In Wake, I wanted to explore the effects of a co-located dancer streamed in real-time to a headset, represented as realistically as possible. This would allow for improvisation between the dancer and participant, and communication through physical movement and facial expressions, as well as the possibility for spoken communication and touch in combination with the visually mediated representation of the dancer in the virtual environment. In the early stages of the project, the Intel RealSense depth camera was newly available. This camera was just the right size to fit on the front of a VR headset, to become a POV (point of view) camera for the participant. Given a scenario similar to a webcam inside a laptop, Intel RealSense technology could enable remote encounters with other people in VR. However, in the context of Wake, we investigated the intersection of telepresence and tangible presence with participants who share physical space.

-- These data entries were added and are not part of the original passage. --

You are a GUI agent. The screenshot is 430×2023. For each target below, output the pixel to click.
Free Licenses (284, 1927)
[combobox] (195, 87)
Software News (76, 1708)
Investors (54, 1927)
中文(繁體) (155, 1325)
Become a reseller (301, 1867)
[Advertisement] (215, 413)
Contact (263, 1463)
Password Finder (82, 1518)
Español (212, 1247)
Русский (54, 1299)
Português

Eye contact is crucial to the interpretation of the intentions of others. The depth camera enabled this feature in a real time VR experience, in which previous experiences have been limited to animated avatars (where real eye contact is impossible). In the user study (N = 25) conducted on Wake, 24 out of 25 people reported that they felt they made direct eye contact with the dancer. In addition to being able to “see” the dancer when they enter your virtual space, because the video has depth data, and because we implemented a depth filtering process which creates a dynamic mask around the mesh of the dancer, they are able to appear as if they are believably inside your virtual space. The mesh is also affected by the lighting in the virtual environment, thus further immersing them in the virtual space.
In Wake, the co-located dancer was also tracked in the virtual environment using Vive trackers. This means that the co-located person can also be co-present in the virtual experience – i.e. they can participate with the person in-headset in shared virtual and physical tasks or experiences, bridging the gap between the physical and digital, and allowing for a liminal shared space to be revealed. From slowdanger’s perspective, “the particle system is my costume, or my fabric that I’m inside of that I move and stretch, and it’s not about me – the participant may not even know the swirling lines they’re seeing are being controlled by a person – they may think it’s a simulation. But when the camera reveals me, the situation becomes more vulnerable because now they can see me in my visible form. It becomes less about me moving to draw their attention to the particle system and more about making them feel like I’m right there with them.”
My research and practice find new ways for developing technologies to co-evolve with human needs for communication, shared experiences, sensory integration, and storytelling. Technology serves the communicative and experiential needs of the project. And when those needs require technologies that do not exist, they must be developed and tested in tandem with the experience as a whole. In the case of Wake, real-time telepresence and physical presence of a dancer within an environment which existed both tangibly and virtually required innovation in terms of a means of capturing and rendering the dancer. Developing a method for streaming and rendering the data from an Intel RealSense depth camera enabled this research to be possible. As researcher Paul Dourish and others make clear, the co-evolution of technologies with human life is inevitable. Therefore, it is crucial that we design technologies, systems, and experiences which help us to thrive together.